• _SOURCE EXCERPT_
* BEGIN *
ISLAMABAD: Prime Minister Shehbaz Sharif on Wednesday assured the members of the National Assembly that his government would address the issue of gas loadshedding during sehr and iftar as inflation-weary people have been registering complaints.

The prime minister, responding to a point of order raised by MNA Syed Agha Rafiullah, told the house that he had already taken notice of the matter.

PM Shehbaz shared that he had already summoned a meeting to be held later in the day, to discuss the issue of gas loadshedding.

“We will leave no stone unturned to address this issue,” the prime minister assured the house.

Earlier, a parliamentarian from Karachi’s Malir area drew the house’s attention to the problem of gas loadshedding being faced by the people, particularly those of Karachi, during sehr and iftar.

He said though the prime minister had already taken notice of the situation, the Sui Southern Gas Company (SSGC) needed to be directed to resolve the issue and provide uninterrupted supply during sehr and iftar.

Last week, the SSGC said gas would be supplied to domestic consumers during the holy month of Ramadan, but for limited hours — a move that irked consumers who complained of not getting enough of this essential fuel during mealtimes.

The utility had said that the gas pressure would be low from 8am to 2:30pm as it was facing a shortfall of 250 million mmbtu.

According to the SSGC helpline, for iftar, gas will be supplied to consumers in Karachi from 2:30pm to 7pm, while for sehr it will be available from 2:30am to 5am.

The gas utility added that consumers would face complete suspension or low pressure during the rest of the hours. 

However, the people have been complaining that gas remained suspended during sehr and iftar which forced them to purchase meals from hotels and restaurants which burdened their pockets.
* END *
• _INFORMATION SUPPLIED_
* BEGIN *
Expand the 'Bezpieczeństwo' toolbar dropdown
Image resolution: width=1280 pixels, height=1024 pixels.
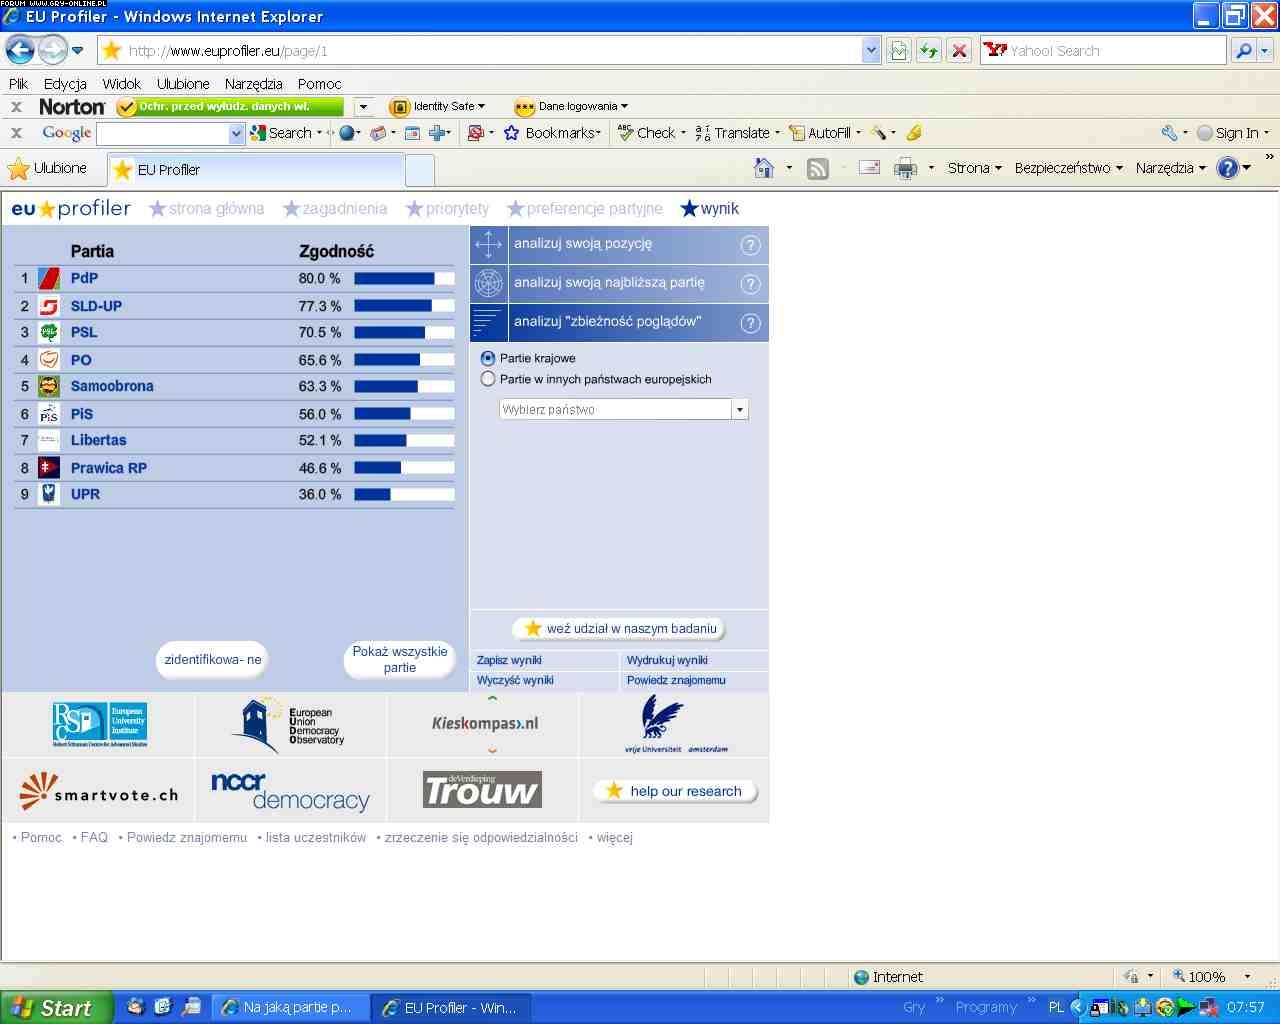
* END *
• _TASK LIST_
#1 In the gas loadshedding article, what hours does the SSGC helpline give for the sehr gas supply in Karachi?
#2 Please list every time range stated in the gas loadshedding article.
The listing is separate material from the gas loadshedding article.

• _FINAL ANSWERS_
#1 From 2:30am to 5am.

#2
- 8am to 2:30pm (low gas pressure)
- 2:30pm to 7pm (supply for iftar in Karachi)
- 2:30am to 5am (supply for sehr in Karachi)